I’ve got two kids, a girl who’s almost six, and a boy who’s three. And they’re both showing serious signs of being pre-geeks. Whenever we go to a new place, the first thing they do is head for the bookshelves to see if there are any books they haven’t seen yet. My daughter’s school had a book fair last year, and we ended up spending a little over $100 on books for a kindergartener, and another $30 or so for the (then) 2yo. So obviously, I end up spending a lot of time reading childrens books!
There are a few books that really stand out in my mind as being *special*:
1. “Giraffes Can’t Dance”, by Giles Andreae, illustrated by Guy Parker-Rees. This isn’t a science book at all, but it’s simply one of the most wonderful children’s book I’ve seen. The story is wonderful, the rhythm and the rhyme structure are fantastic, and the art is bright and beautiful in a cartoonish sort of way.
2. “Our Family Tree: An Evolution Story”, by Lisa Westberg Peters, illustrated by Lauren Stringer. We bought this one for my daughter last december, after PZ recommended it on his blog.
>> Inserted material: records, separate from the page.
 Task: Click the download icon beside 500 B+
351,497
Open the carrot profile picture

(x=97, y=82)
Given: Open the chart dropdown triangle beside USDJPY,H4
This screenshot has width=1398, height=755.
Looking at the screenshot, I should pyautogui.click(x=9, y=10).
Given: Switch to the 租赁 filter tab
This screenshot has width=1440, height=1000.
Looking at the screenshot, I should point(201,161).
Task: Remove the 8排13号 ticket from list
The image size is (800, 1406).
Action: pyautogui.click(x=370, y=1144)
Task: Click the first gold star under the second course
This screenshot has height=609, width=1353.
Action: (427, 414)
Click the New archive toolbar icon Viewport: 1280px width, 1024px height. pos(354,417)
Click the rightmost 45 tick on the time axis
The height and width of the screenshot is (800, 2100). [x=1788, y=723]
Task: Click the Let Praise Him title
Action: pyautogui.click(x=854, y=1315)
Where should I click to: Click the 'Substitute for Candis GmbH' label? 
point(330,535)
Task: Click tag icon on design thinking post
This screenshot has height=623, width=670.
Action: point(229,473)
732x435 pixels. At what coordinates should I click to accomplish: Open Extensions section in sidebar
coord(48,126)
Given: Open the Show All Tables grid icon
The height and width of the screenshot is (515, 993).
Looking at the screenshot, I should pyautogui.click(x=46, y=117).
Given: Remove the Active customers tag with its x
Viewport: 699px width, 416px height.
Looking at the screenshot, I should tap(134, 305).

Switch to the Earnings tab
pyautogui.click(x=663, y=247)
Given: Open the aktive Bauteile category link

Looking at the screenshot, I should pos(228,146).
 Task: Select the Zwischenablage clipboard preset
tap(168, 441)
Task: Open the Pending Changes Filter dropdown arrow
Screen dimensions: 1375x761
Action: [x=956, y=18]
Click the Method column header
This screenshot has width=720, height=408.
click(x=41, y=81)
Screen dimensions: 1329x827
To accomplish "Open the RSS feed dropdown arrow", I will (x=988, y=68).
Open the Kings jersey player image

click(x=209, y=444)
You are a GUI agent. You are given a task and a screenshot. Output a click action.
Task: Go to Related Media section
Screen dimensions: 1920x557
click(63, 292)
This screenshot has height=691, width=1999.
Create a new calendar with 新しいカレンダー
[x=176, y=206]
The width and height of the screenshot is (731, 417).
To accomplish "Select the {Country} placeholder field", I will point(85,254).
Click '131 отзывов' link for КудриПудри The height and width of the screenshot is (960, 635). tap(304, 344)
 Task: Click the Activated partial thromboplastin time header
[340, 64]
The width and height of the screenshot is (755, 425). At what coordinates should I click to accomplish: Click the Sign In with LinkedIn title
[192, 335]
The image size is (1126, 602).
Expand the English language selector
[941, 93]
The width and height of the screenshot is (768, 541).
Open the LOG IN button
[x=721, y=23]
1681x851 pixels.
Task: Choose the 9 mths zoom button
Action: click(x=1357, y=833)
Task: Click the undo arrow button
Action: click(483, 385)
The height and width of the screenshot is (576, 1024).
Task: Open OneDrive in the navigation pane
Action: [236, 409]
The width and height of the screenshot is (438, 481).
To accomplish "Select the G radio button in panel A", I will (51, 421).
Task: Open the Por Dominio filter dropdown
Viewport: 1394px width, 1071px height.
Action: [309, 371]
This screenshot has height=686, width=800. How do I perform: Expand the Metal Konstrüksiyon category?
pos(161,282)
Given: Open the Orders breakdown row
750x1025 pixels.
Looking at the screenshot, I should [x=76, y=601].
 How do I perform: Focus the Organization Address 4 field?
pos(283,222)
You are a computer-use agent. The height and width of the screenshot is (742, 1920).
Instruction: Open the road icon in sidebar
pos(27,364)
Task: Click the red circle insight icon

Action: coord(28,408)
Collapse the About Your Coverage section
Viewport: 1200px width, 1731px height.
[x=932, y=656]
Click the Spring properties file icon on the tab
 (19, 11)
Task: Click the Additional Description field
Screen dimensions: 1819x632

It’s a beautiful book – great art, and it’s actually really *compelling* for a child. Most kids science books have a kind of dull style to the writing; my daughter will generally want to read them once or twice, but once she understands what’s in them, she doesn’t want to read them again. But this one, she’s either read it or had it read to her at least fifty different times.
3. “Rumble in the Jungle, Commotion in the Ocean, et al”, by Giles Andreae, illustrated by David Wojtowycz. We started getting this series when my daughter was threeish, because it’s by the same author as “Giraffes”, and liked it so much that we have continued to get it for my son. Each book is about some environment and the animals that live in it. Each animal gets a little rhyme and a picture. The art is bright and colorful, and the rhymes are clever and very amusing to the kids.
UPDATE: I realized that I forgot one of *my* favorite books from my childhood: “The Lorax” by Dr. Seuss. In general, I’m not actually a huge Dr. Seuss fan: so many of his books are just rhyming nonsense. But the Lorax was one of my favorite books as a child; it turned me into a mini-environmentalist at the age of four. My son doesn’t quite get the book yet; my daughter definitely does. No list of science-ish kids books would be complete without it.